Gemino fece segno col capo d'aver gradito la risposta, e aprì i suoi papiri: «Mi risulta che siate civili aggregati al Genio, e che la vostra presenza qui in Siria sia stata richiesta dal generale Corvo proprio per partecipare a questa missione».
Feci un cenno d'assenso senza interromperlo.
«Risponderete al generale Corvo, visto che siete alle sue dirette dipendenze. A me invece dovrete dare dei chiarimenti su alcuni fatti su cui sto indagando e che non hanno una logica spiegazione. Mi riferisco a ciò che è accaduto durante la missione in Armenia.»
Dalla proprietà di linguaggio capii che mi trovavo davanti una persona istruita, forse un tribuno, e gli risposi: «Poni le domande, ti risponderemo per ciò che sappiamo e di cui siamo stati testimoni». La posizione mia e di Hicesius però era abbastanza difficile e aggiunsi: «Ci saranno conseguenze per noi?».
L'ufficiale mi diede uno sguardo serio e senza sbilanciarsi rispose: «Vedremo».
Tra i papiri che aveva posto sul tavolo c'erano lettere e permessi, e alcuni fogli cuciti insieme a un angolo per evitare che si disperdessero; tra di essi riconobbi l'elegante grafia del Generale Corvo e la relazione che Hicesius ed io alcune settimane prima avevamo preparato per il Comando di Antiochia. Sapevamo che sarebbe finita nelle mani di Publio Canidio Crasso, il luogotenente di Antonio, e il tribuno Lucio Commidio Gemino che mi stava interrogando doveva essere uno dei suoi aiutanti.
«Vedo dal tuo sguardo che hai già riconosciuto la tua relazione», disse. «L'ho letta attentamente diverse volte e la conosco quasi a memoria, ma voglio sapere di più su come vi siete mossi, sulla gente che avete incontrato e sui controlli a cui siete stati sottoposti.
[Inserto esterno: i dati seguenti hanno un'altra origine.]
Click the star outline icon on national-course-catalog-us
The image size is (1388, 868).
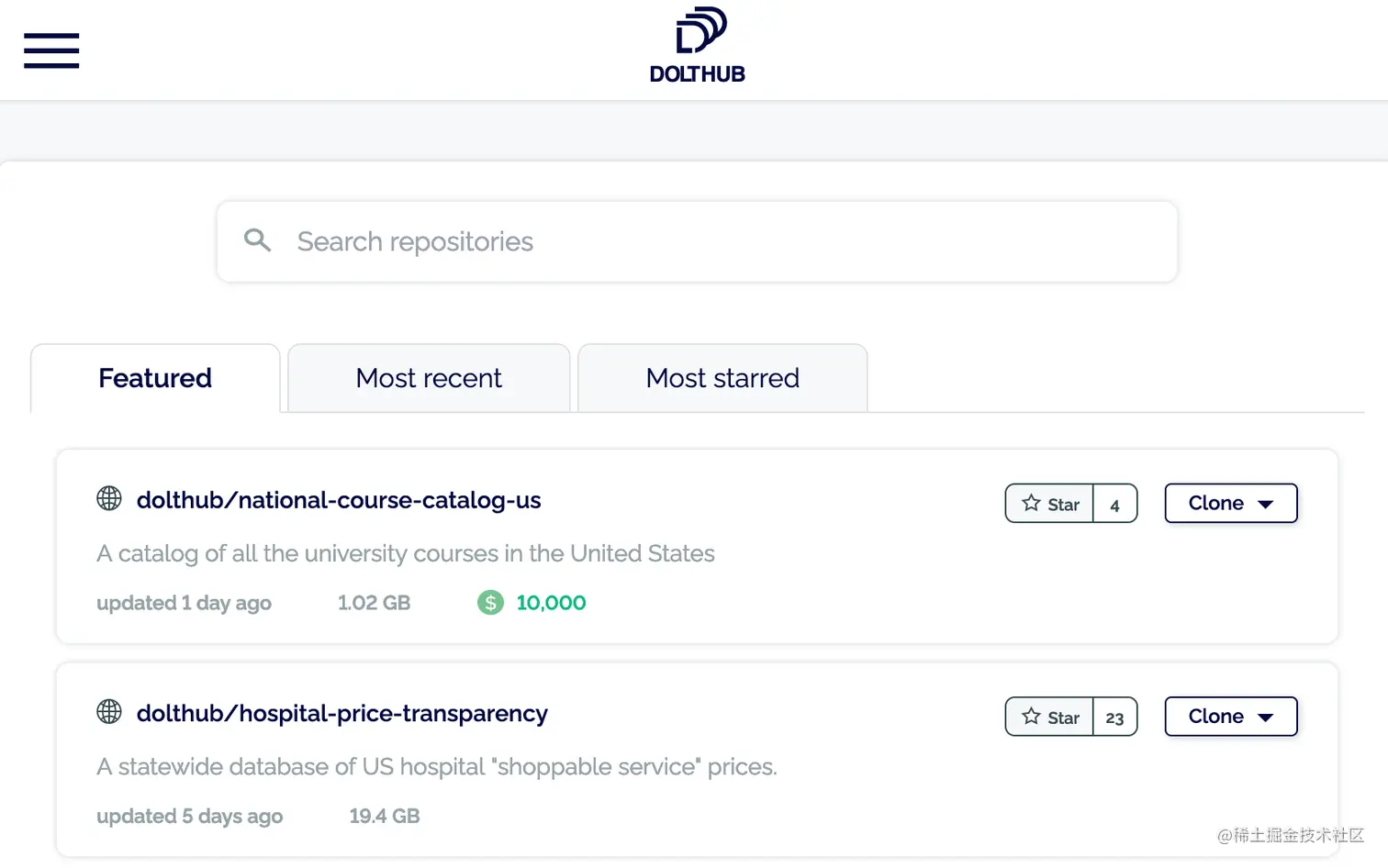(1031, 503)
Ora tu e il tuo segretario greco mi racconterete tutto ciò che avete visto e fatto, a partire da quando siete sbarcati in Siria».
«...fin da quando siamo sbarcati in Siria?»
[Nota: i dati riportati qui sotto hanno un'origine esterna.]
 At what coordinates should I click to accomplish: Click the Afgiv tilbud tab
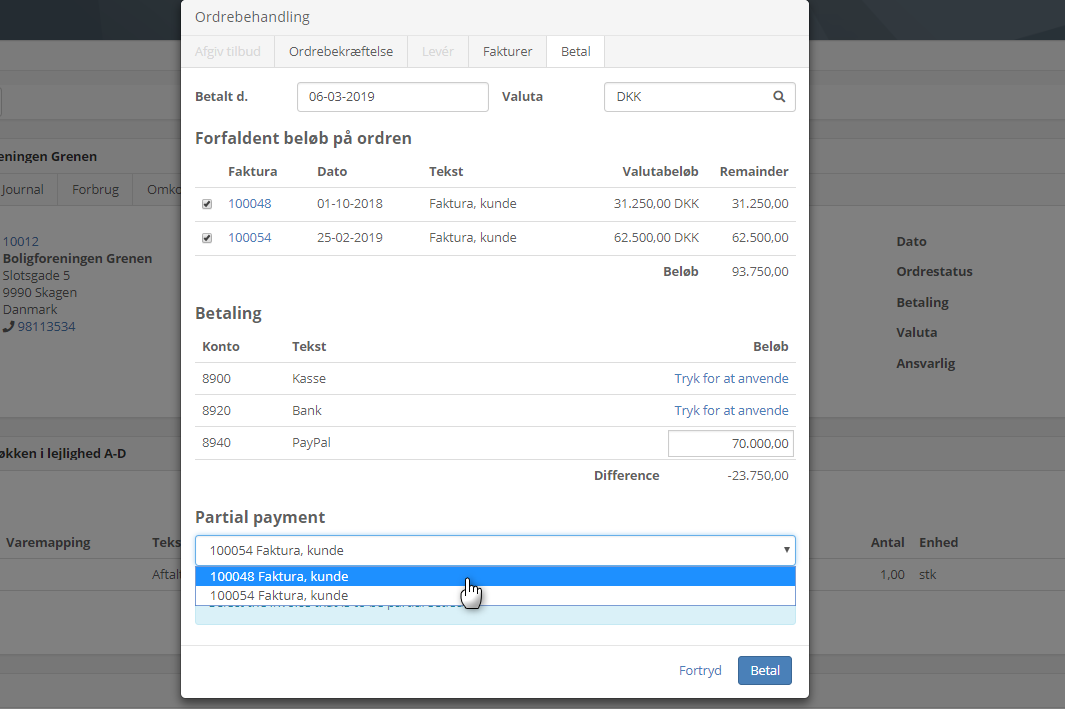tap(227, 51)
«Sì, fin da quando siete scesi dalla nave. So che siete stati richiamati dall'Hispania e risulta che siate giunti ad Antiochia l'estate scorsa. Voglio sapere con chi avete parlato e cosa vi siete detti, fin da quando avete messo piede in Siria. Molti fatti accaduti durante la vostra missione li conosco già, ne ho discusso a lungo con il generale Corvo e con altri testimoni, per cui vi dirò io di saltare ciò che è già noto.»
«Capisco», sussurrai. «Inizierò a narrare proprio da quando siamo sbarcati sul molo di Seleucia, a poca distanza da qui. Il segretario Hicesius ha buona memoria essendo un letterato, e mi interromperà per fornire precisazioni se sarà necessario».
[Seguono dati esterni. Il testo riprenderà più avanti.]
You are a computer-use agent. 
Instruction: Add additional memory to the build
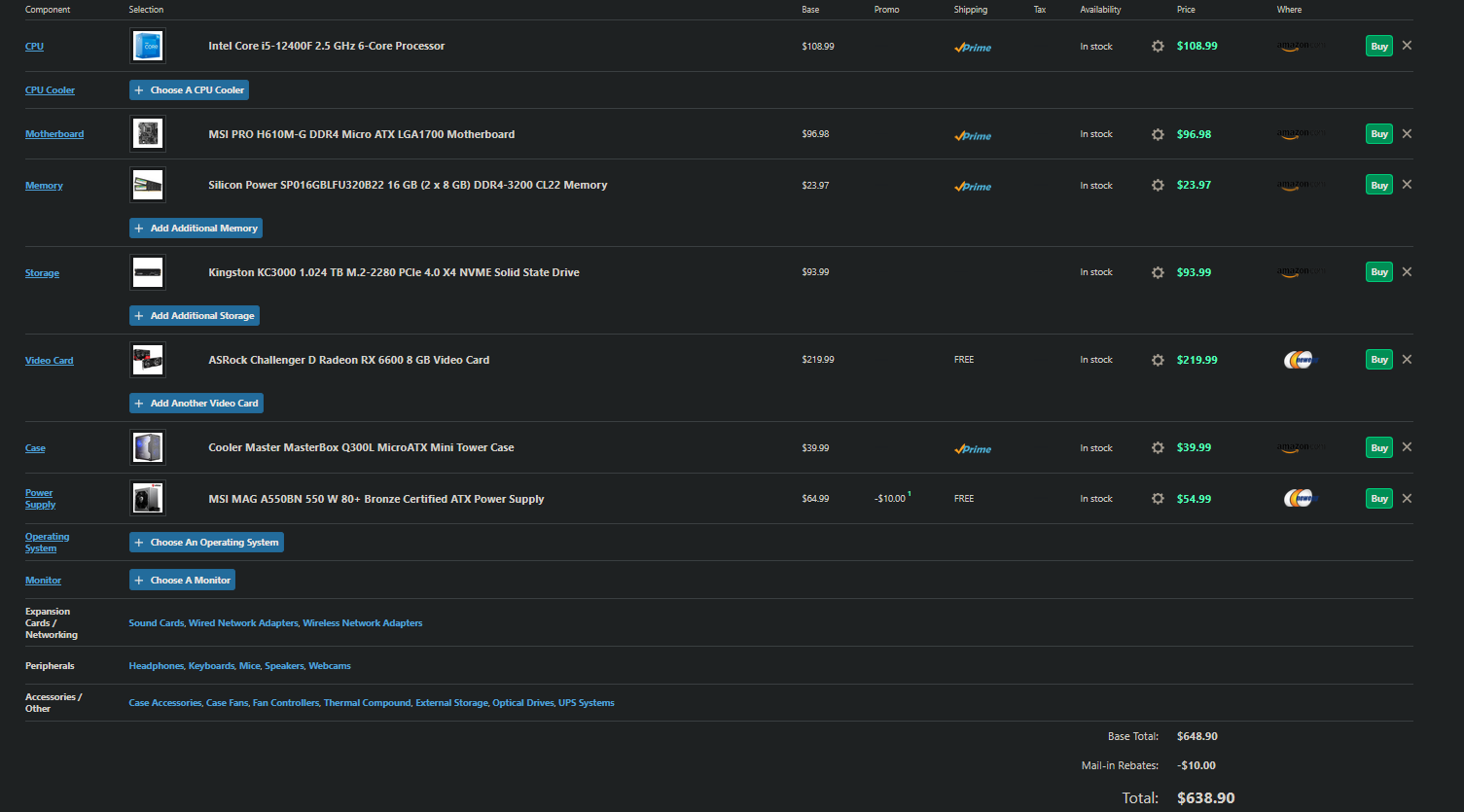(x=196, y=229)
L'ufficiale non aveva mostrato astio, forse ci avrebbe aiutati ad alleggerire la nostra posizione. Ragionai anche che il mio racconto avrebbe richiesto molto tempo.
Collaborare era l'unica possibilità.
Tornai quindi con la memoria al lungo viaggio per mare che avevo fatto da Roma fino a Seleucia, e alla mattina in cui la nave era entrata in porto.
Un pensiero però mi colpì: l'ufficiale che mi interrogava aveva detto che voleva sapere con chi avevo parlato.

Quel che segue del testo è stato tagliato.